PROBLEM SET:
1. In the Monocle text, what kind of cells are put in order of progress through myogenesis?
2. Revise the stretch of the Monocle text from "Ideally, we'd like" through "qval < 0.01))", putting "previous knowledge" in place of "prior knowledge".

EXTRACT:
· · · · ·

In many biological processes, cells do not progress in perfect synchrony.  In single-cell expression studyies of processes such as cell differentiation, captured cells might be widely distributed in terms of progress.  That is, in a population of cells captured at exactly the same time, some cells might be far along, while others might not yet even have begun the process.  Monocle can informatically put the cells ``in order'' of how far they have progressed through the process you're studying.  Monocle may even be able to find where cells diverge, with groups of cells proceeding down distinct paths.  In this section, we will put a set of differentiating myoblasts in order of progress through myogenesis. 

First, we must decide which genes we will use to define a cell's progress through myogenesis. Monocle orders cells by examining the pattern of expression of these genes across the cell population.  Monocle looks for genes that vary in ``interesting'' ways (that is aren't just noisy), and uses these to structure the data. We ultimately want a set of genes that increase (or decrease) in expression as a function of progress through the process we're studying. 

Ideally, we'd like to use as little prior knowledge of the biology of the system under study as possible. We'd like to discover the important ordering genes from the data, rather than relying on literature and textbooks, because that might introduce bias in the ordering. One effective way to isolate a set of ordering genes is to simply compare the cells collected at the beginning of the process to those at the end and find the differentially expressed genes, as described above. The command below will find all genes that are differentially expressed in response to the switch from growth medium to differentiation medium:

<<ordering_not_run, eval=FALSE>>=
#not run
diff_test_res <- differentialGeneTest(HSMM[expressed_genes,], fullModelFormulaStr="expression~Media")
ordering_genes <- row.names (subset(diff_test_res, qval < 0.01))
@ %def

However, for the sake of keeping the running time in this vignette short, we will leverage the developmental biology community's extensive knowledge of expression dynamics during skeletal myogenesis, and use the small set of genes discussed above.

<<select_ordering_cells, eval=TRUE>>=
ordering_genes <- row.names (subset(diff_test_res, qval < 0.1))

· · · · ·

DATA PROVIDED:
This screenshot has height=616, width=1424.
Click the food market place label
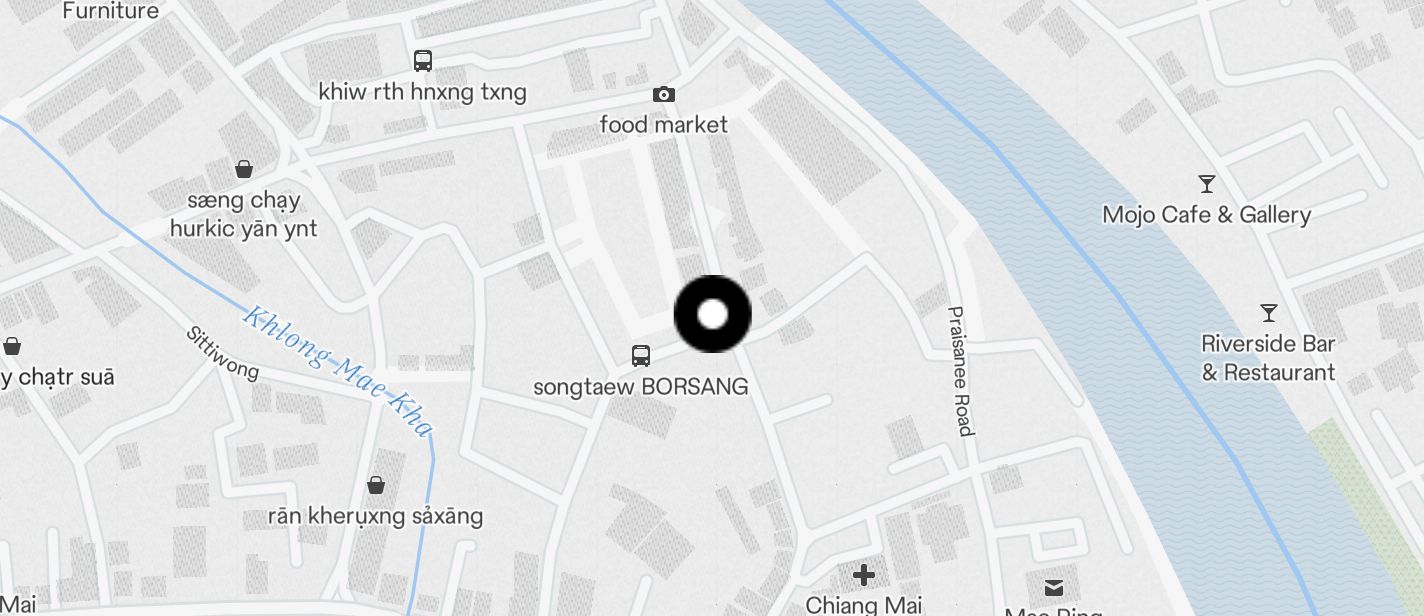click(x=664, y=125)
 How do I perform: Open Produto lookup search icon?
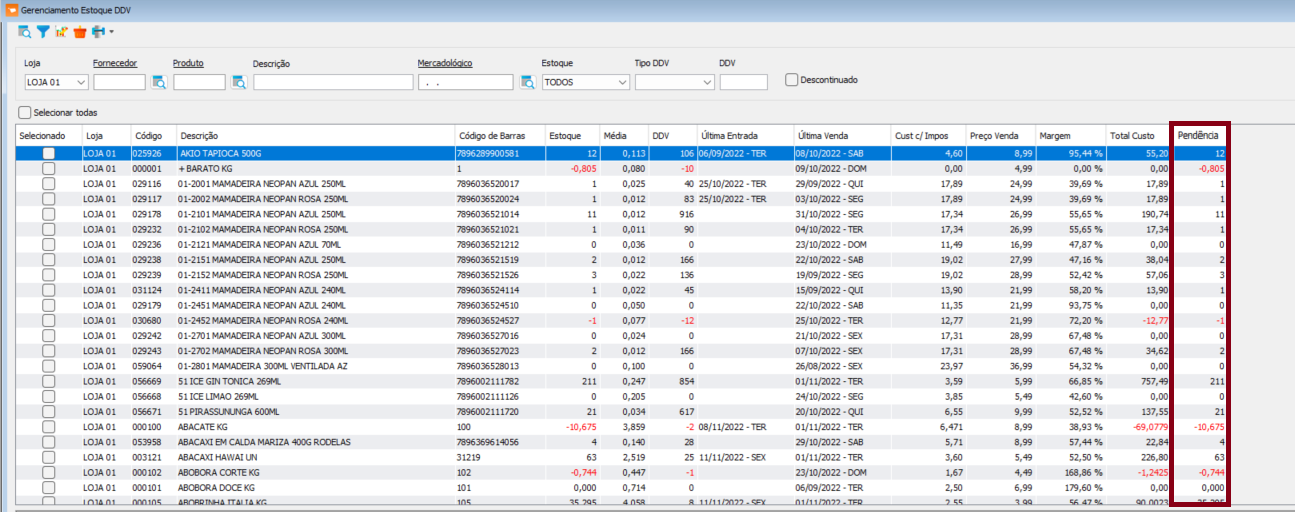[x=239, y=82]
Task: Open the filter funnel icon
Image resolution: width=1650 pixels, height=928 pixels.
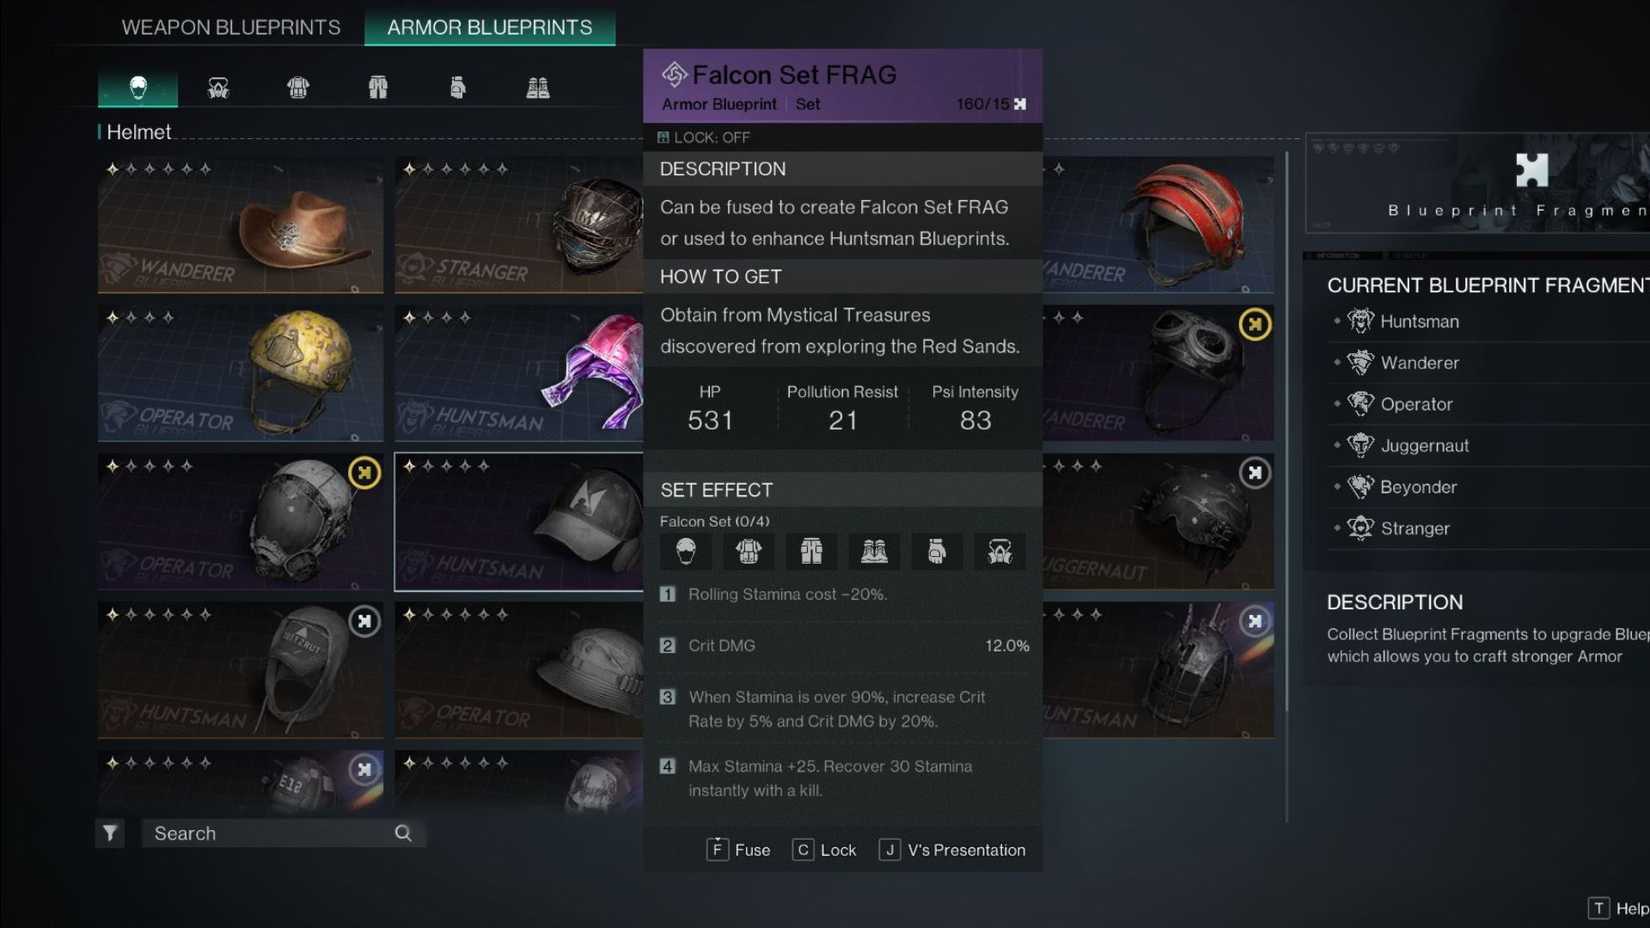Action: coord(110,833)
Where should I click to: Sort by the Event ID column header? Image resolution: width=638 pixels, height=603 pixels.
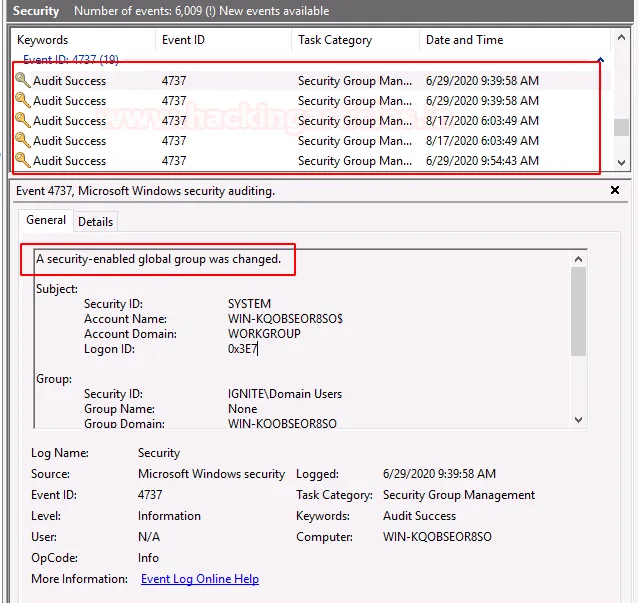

· · · · ·

EXPECTED RESPONSES:
1. Differentiating myoblasts.

2.
Ideally, we'd like to use as little previous knowledge of the biology of the system under study as possible. We'd like to discover the important ordering genes from the data, rather than relying on literature and textbooks, because that might introduce bias in the ordering. One effective way to isolate a set of ordering genes is to simply compare the cells collected at the beginning of the process to those at the end and find the differentially expressed genes, as described above. The command below will find all genes that are differentially expressed in response to the switch from growth medium to differentiation medium:

<<ordering_not_run, eval=FALSE>>=
#not run
diff_test_res <- differentialGeneTest(HSMM[expressed_genes,], fullModelFormulaStr="expression~Media")
ordering_genes <- row.names (subset(diff_test_res, qval < 0.01))